Exercise goal:
From the line that holds "The height and width of the screenshot is (667, 375)." to the last line below, retype everything exactly and nothing else; omit pictures.

Records for processing:
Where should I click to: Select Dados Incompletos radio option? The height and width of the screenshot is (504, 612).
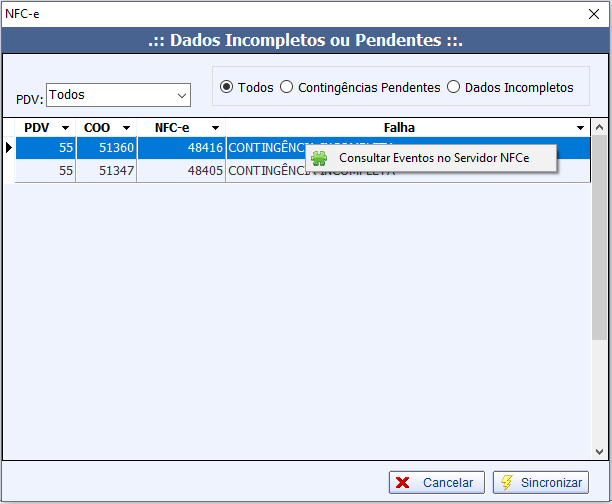[454, 87]
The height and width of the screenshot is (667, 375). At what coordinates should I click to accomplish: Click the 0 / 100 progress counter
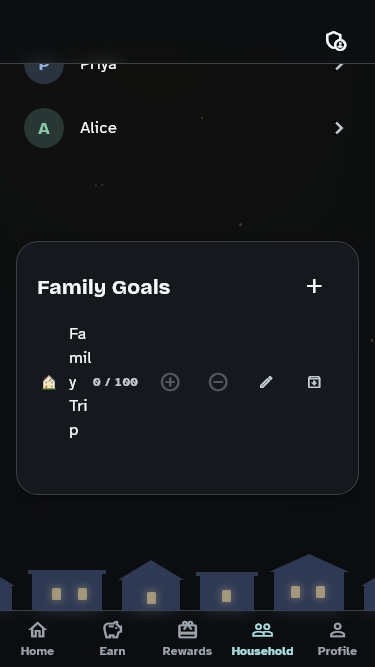[x=115, y=382]
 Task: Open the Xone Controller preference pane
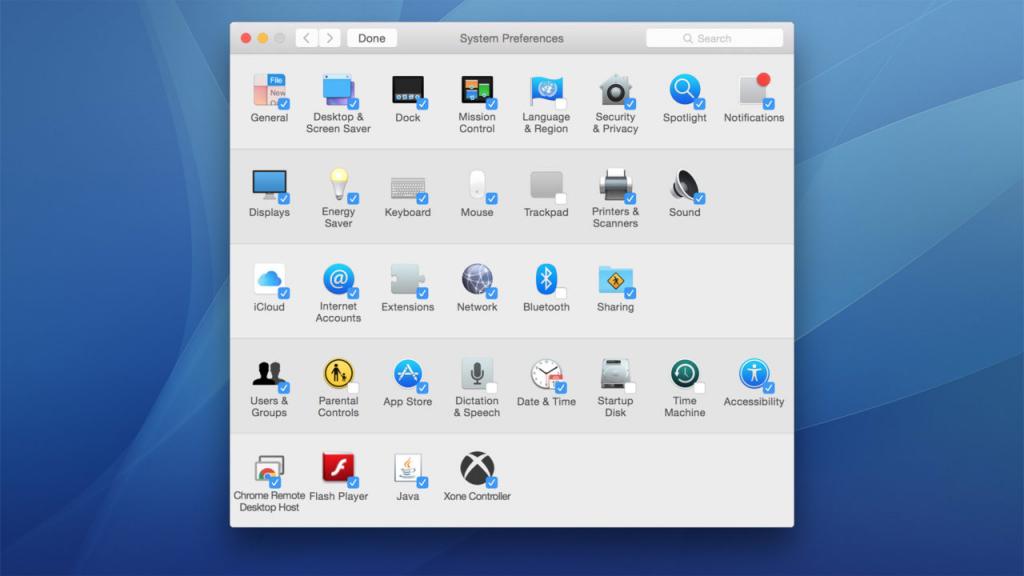(477, 470)
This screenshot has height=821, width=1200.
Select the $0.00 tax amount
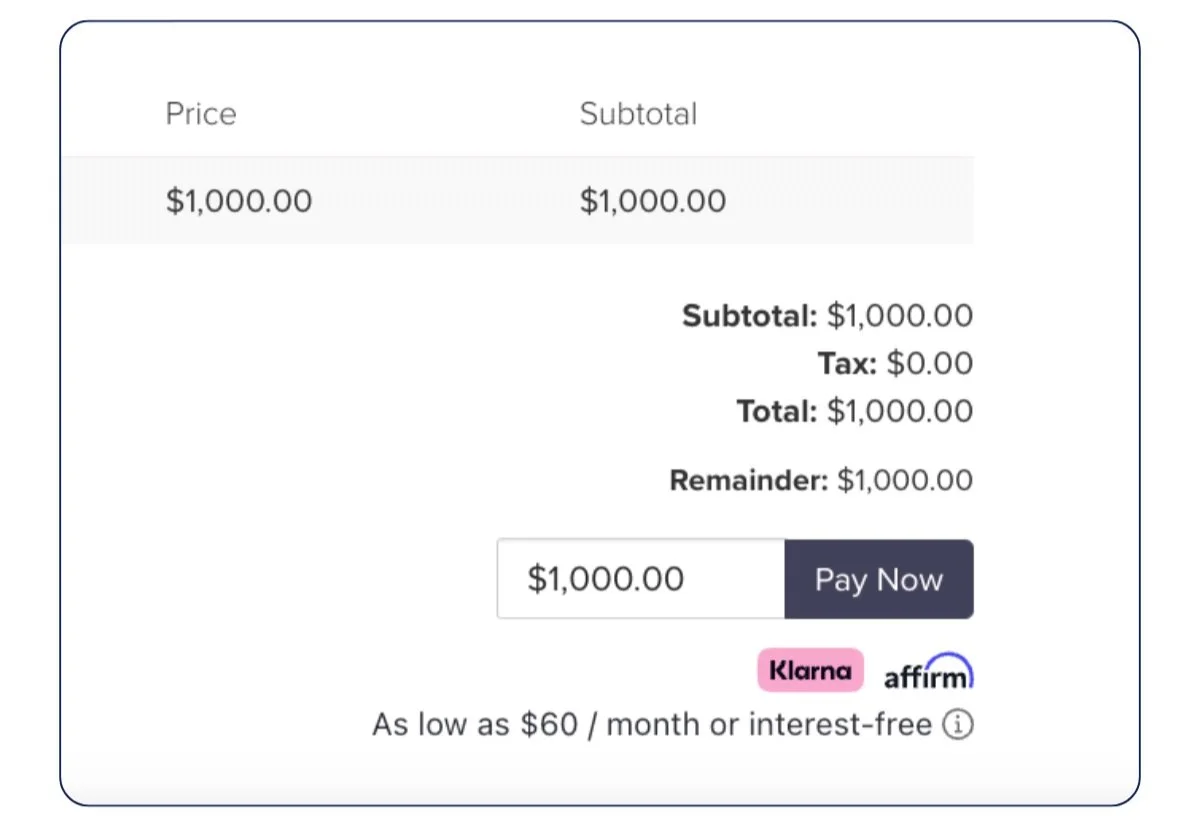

Final answer:
The height and width of the screenshot is (667, 375). At what coordinates should I click to accomplish: Click the 0 / 100 progress counter
[x=115, y=382]
 Task: Open the Xone Controller preference pane
(477, 470)
This screenshot has height=821, width=1200.
Select the $0.00 tax amount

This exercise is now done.